O Departamento de Estado dos Estados Unidos utilizou a retórica da guerra contra as drogas para classificar o Primeiro Comando da Capital (PCC) e o Comando Vermelho (CV) como organizações terroristas. No entanto, dados recentes mostram que essas facções brasileiras têm uma presença quase insignificante no tráfico de drogas para os EUA, concentrando suas atividades principalmente na Europa. Essa informação foi revelada por dados de apreensões obtidos pelo jornal O Globo, que indicam que a cocaína exportada do Brasil tem como principais destinos portos europeus, como Antuérpia, Valência e Roterdã.
Entre 2016 e 2025, a alfândega de Santos registrou 345 apreensões de cocaína, com rotas para 68 portos em 50 países, mas não há registros de apreensões com destino aos Estados Unidos. Especialistas consultados pelo Globo afirmam que, apesar do PCC ser um grande ator no tráfico de cocaína para a Europa, a operação internacional do CV ainda é pequena, e nenhum dos dois grupos possui uma presença significativa nos EUA. Gabriel Patriarca, pesquisador do Núcleo de Estudos da Violência da Universidade de São Paulo (NEV-USP), explica que a logística de exportação de drogas para os EUA é complexa, tornando difícil para as facções brasileiras atuarem nesse mercado.

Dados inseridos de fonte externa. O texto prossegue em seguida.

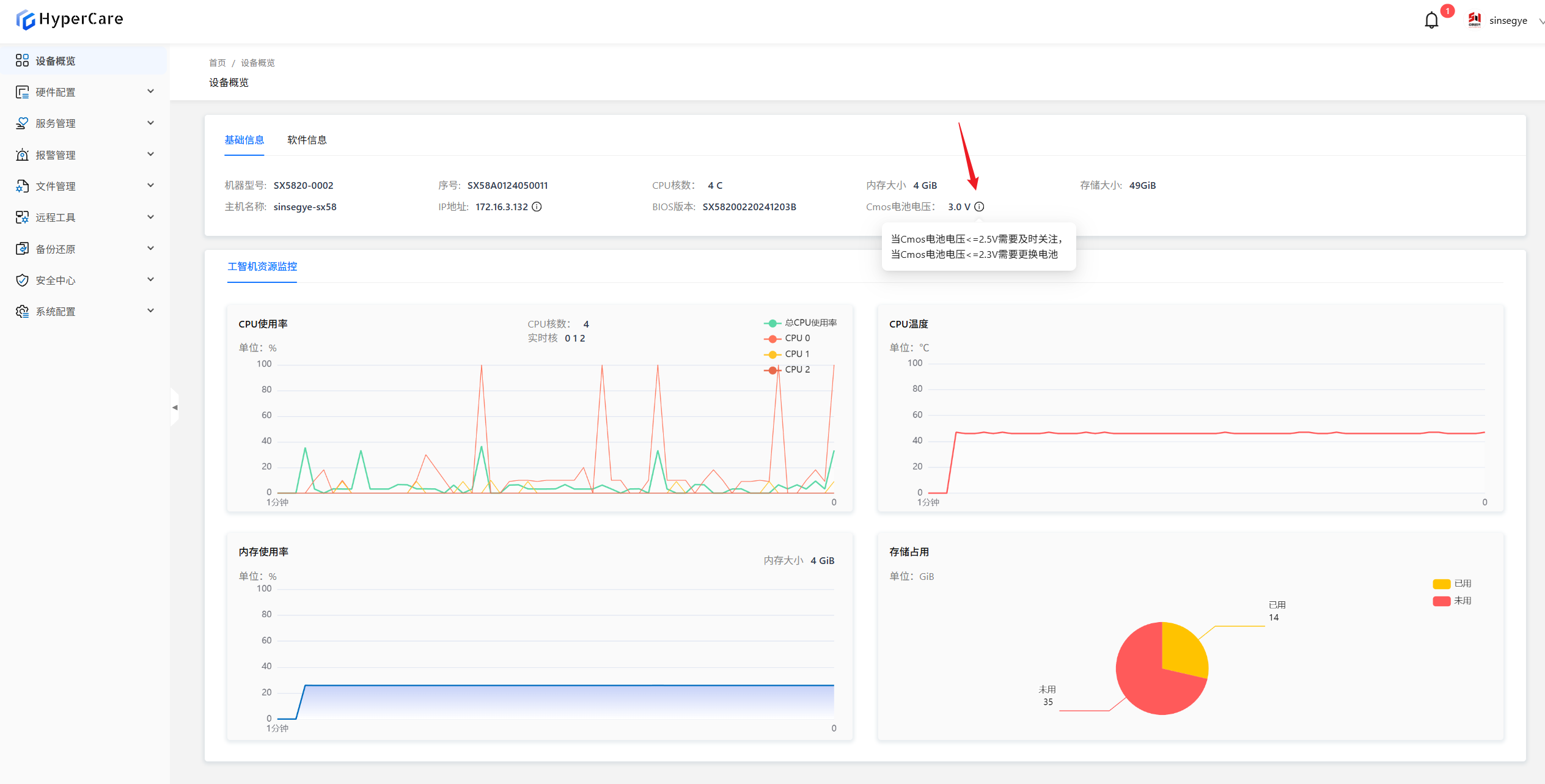The image size is (1545, 784).
Task: Click the 未用 red legend color swatch
Action: coord(1441,601)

Ele destaca que é mais comum encontrar apreensões de armas com origem nos Estados Unidos chegando ao Porto de Santos do que o contrário. Entre 2016 e 2024, a Polícia Federal registrou pelo menos 26 apreensões de armas nesse porto. Priscila Villela, professora de relações internacionais da Pontifícia Universidade Católica de São Paulo (PUC-SP), argumenta que a reclassificação dos grupos criminosos como terroristas pelos EUA parece ter mais motivações geopolíticas do que policiais.

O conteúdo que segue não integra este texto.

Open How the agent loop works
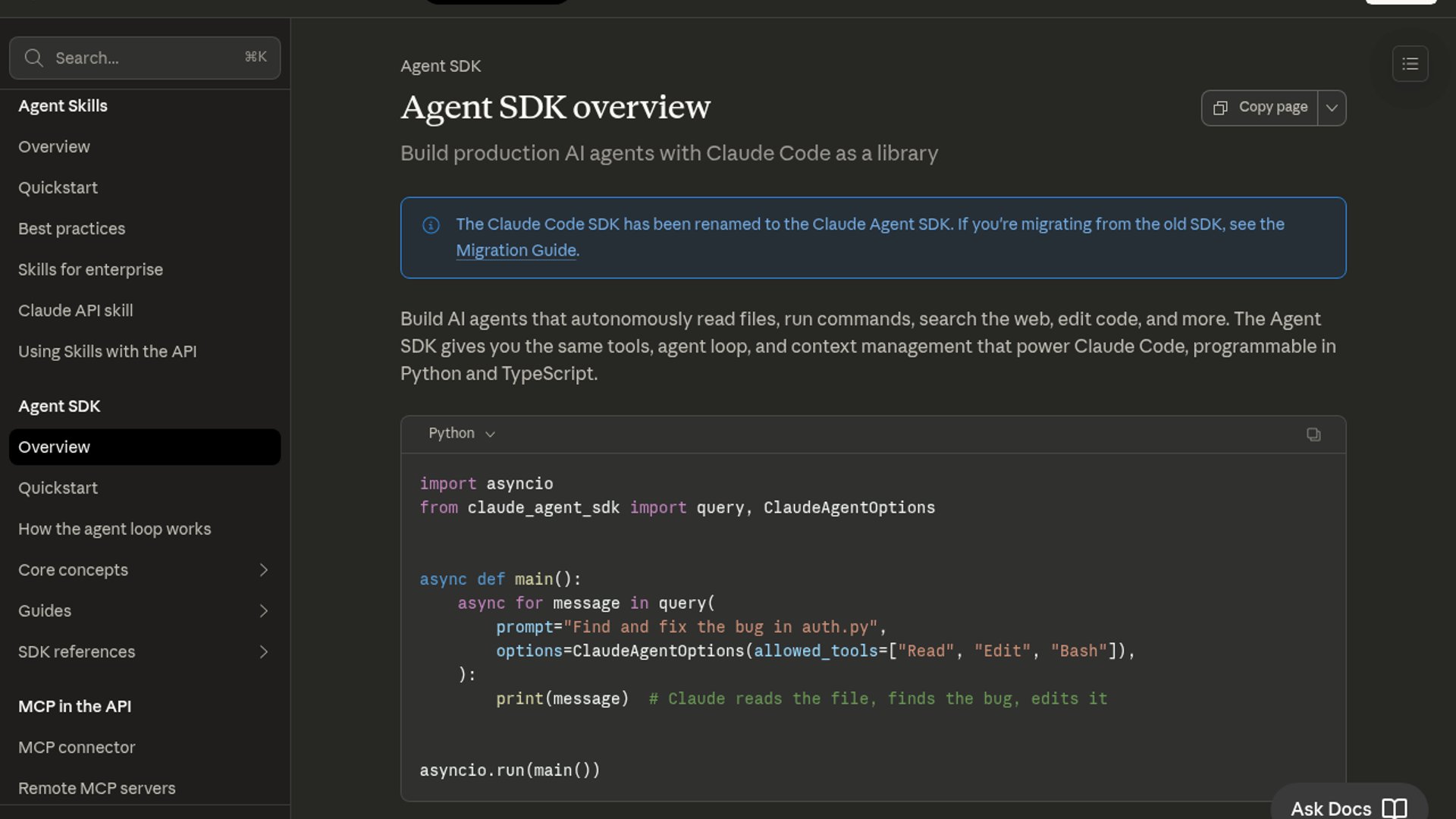Image resolution: width=1456 pixels, height=819 pixels. tap(115, 529)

Segundo ela, essa medida permite aos Estados Unidos mobilizar um conjunto de ferramentas políticas e jurídicas que foram desenvolvidas ao longo de 20 anos de guerra ao terror, agora aplicadas à América Latina. A reclassificação dos grupos como terroristas também levanta questões sobre a soberania brasileira. O governo Lula já se manifestou, afirmando que a soberania do país é "inegociável" e rejeitando qualquer tipo de interferência externa.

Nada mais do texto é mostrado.